I compared the build options between v2.4.1 (installed via conda) and v2.5.1 (installed via pip), it seems the latter is missing this one PERF_WITH_AVX512=1

v2.4.1 installed via conda
PyTorch built with:

  • GCC 9.3
  • C++ Version: 201703
  • Intel(R) oneAPI Math Kernel Library Version 2023.1-Product Build 20230303 for Intel(R) 64 architecture applications
  • Intel(R) MKL-DNN v3.4.2 (Git Hash 1137e04ec0b5251ca2b4400a4fd3c667ce843d67)
  • OpenMP 201511 (a.k.a. OpenMP 4.5)

Provided data.
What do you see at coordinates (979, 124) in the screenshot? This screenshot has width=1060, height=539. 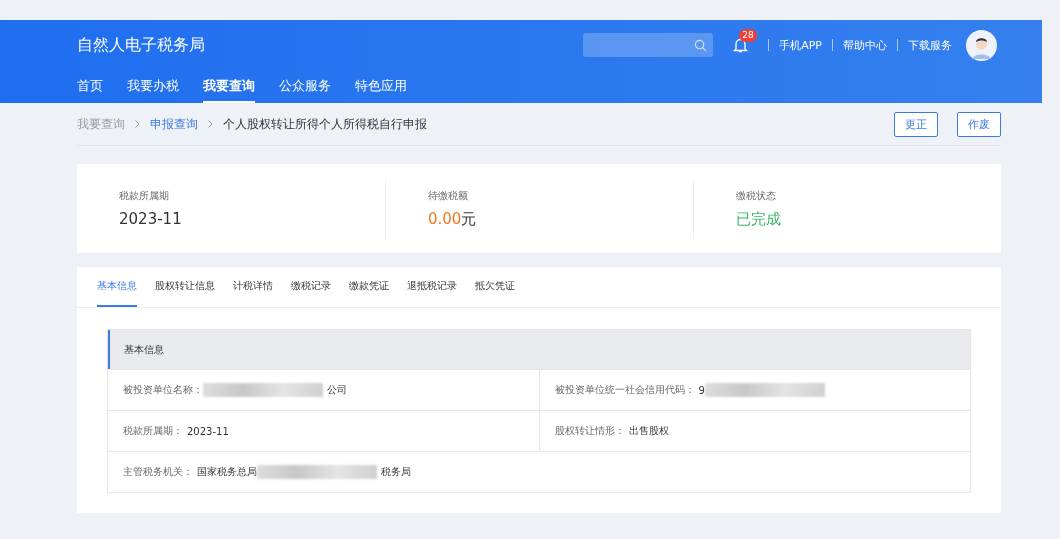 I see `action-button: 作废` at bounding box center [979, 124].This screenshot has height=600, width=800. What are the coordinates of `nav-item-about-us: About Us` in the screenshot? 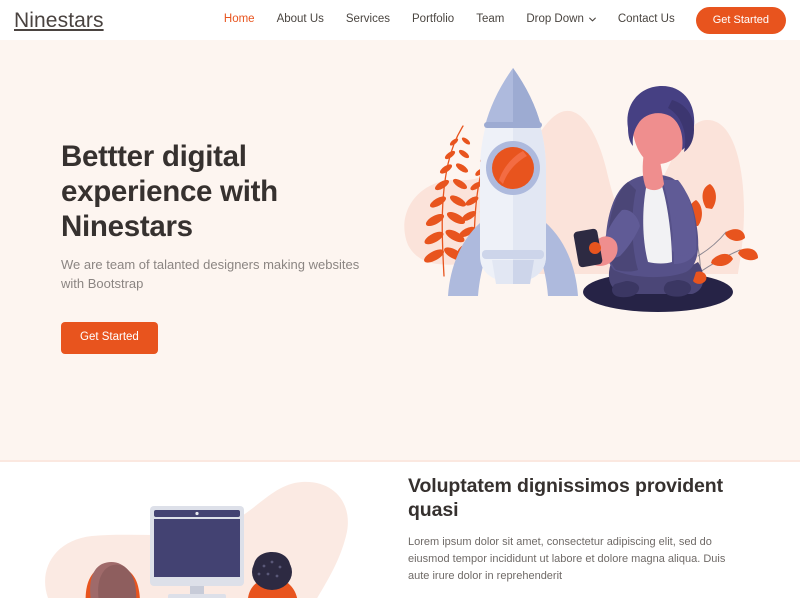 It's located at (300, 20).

What you should do.
In the PyTorch build comparison, which build option does v2.5.1 installed via pip appear to lack?

Exercise result.
PERF_WITH_AVX512=1